The related properties of mass and weight are
frequently confused. Mass is the measure of the inertia of an object, which
is essentially a measurement of the density of matter within it. The mass of
an object is constant, regardless of its location. Weight is a measurement
of the force an object feels due to gravitational attraction, for example
the pull a planet exerts on a person standing on its surface. The weight of
an object can change, as the masses of the objects involved change. For
example, a boy who weighed 30 kilograms on Earth would weigh only 5
kilograms on the Moon, because the mass of the Moon is only about 1/6th that
of the Earth.
The units of mass and weight are different. In the
metric system, grams and kilograms measure mass. The metric units of weight
are called dynes (gram equivalents) and newtons (kilograms equivalent).
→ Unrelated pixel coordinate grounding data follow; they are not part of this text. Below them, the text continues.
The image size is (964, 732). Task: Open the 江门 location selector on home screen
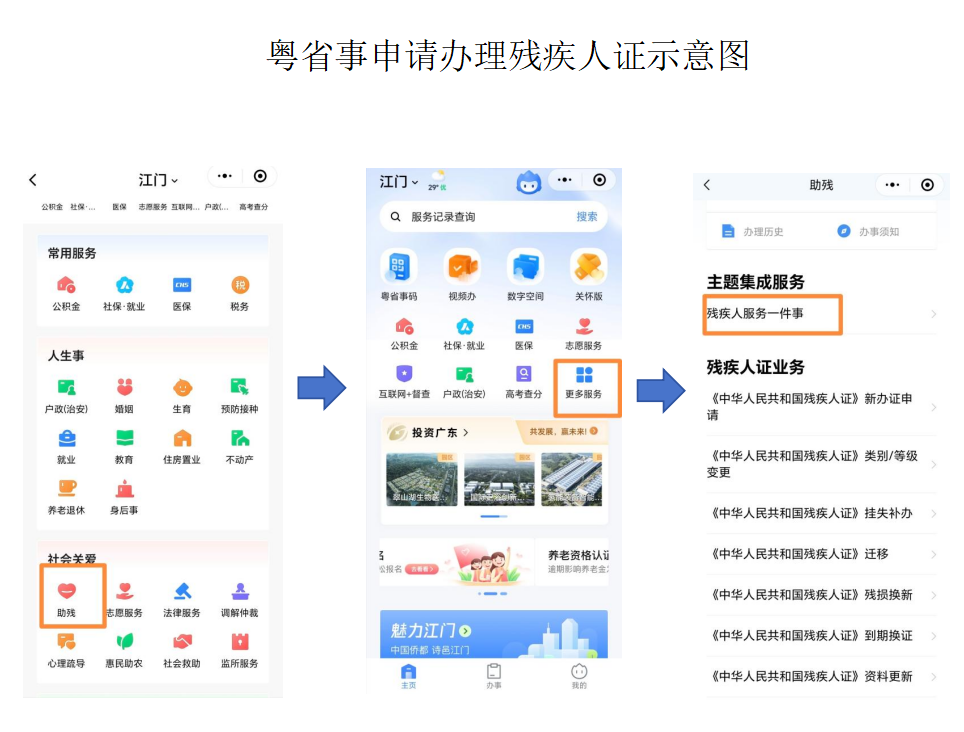click(x=399, y=182)
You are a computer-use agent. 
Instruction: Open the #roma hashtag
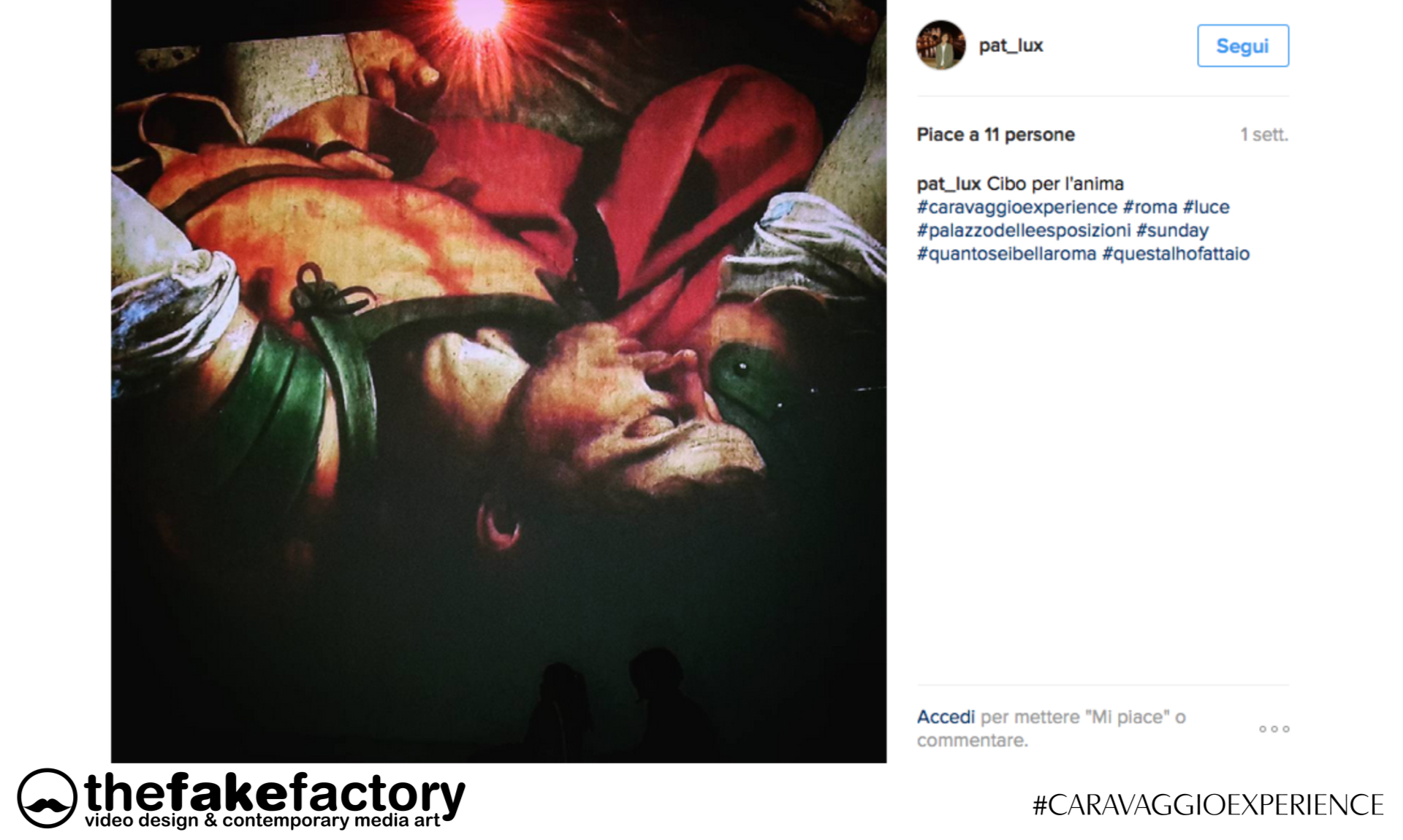click(1149, 207)
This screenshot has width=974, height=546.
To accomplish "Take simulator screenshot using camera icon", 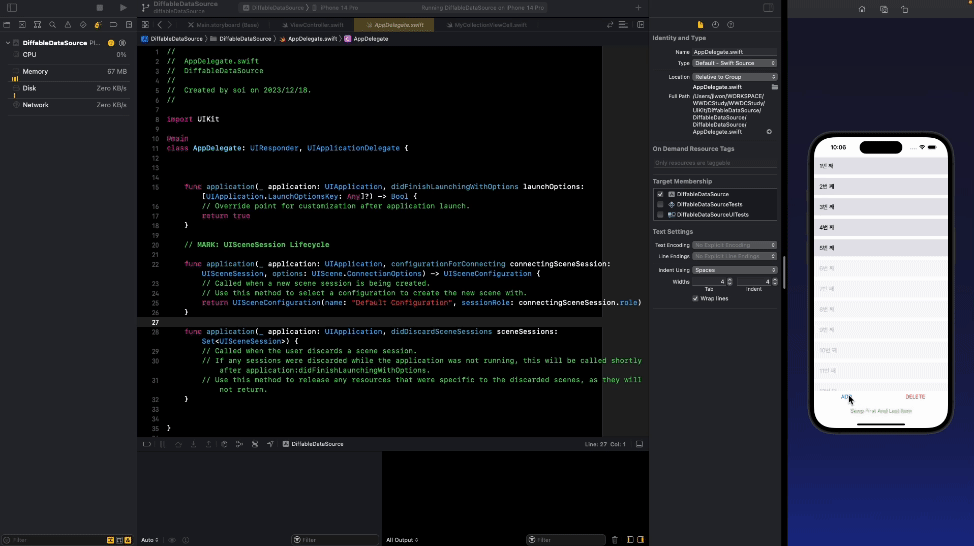I will [883, 9].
These metric units are not used consistently, because on the surface of the
Earth, 1 dyne of weight is almost equivalent to 1 gram of mass. People
(scientists included!) often use grams and kilograms as units of weight. The
source of this confusion is historical, and is related to efforts to
equilbrate metric and English measurement systems. In the English system,
2.2 kilograms of weight are equivalent to 1 kilogram of mass. The students
will make use of this relationship in the lab exercise.
- In this exercise, the students measure items using
a spring balance, and then calculate what the itemís weight would be
on the different planets. The weight changes, as the masses of the
planets are different. The spring balances measure the weight of objects
in grams. This is an example of the confusion cited in the Background.
However, in the Lab, the students are calculating weight, not mass. Note
that the weight conversion for Pluto is poorly known, because no
spacecraft has visited the planet (yet).
- Explain weight and mass to the class. Make sure
that they understand the distinction between these properties. Tell them
that they will be calculating the weights of different objects on various
Solar System bodies.
- Since many students may never have seen a spring
balance, we recommend that you explain how to use one. Be sure to tell
them that it measures weight, not mass. Remind students that the springs
in the balances can be pulled out of shape easily, so they should not
weight objects that are heavier than 500 grams.
- For Exercise 1, give the students different objects
to weigh. Have them then convert the metric weights to ounces by
multiplying. This will give the students a way to "feel" the
relationship of grams to pounds.
- For Exercise 2, give the students the two items to
weigh. Have them measure their own weight as well (this can be done in
advance for homework) and then determine their own and the itemís
weights on other planets. Conversions are given in the
"calculation" column for each planet.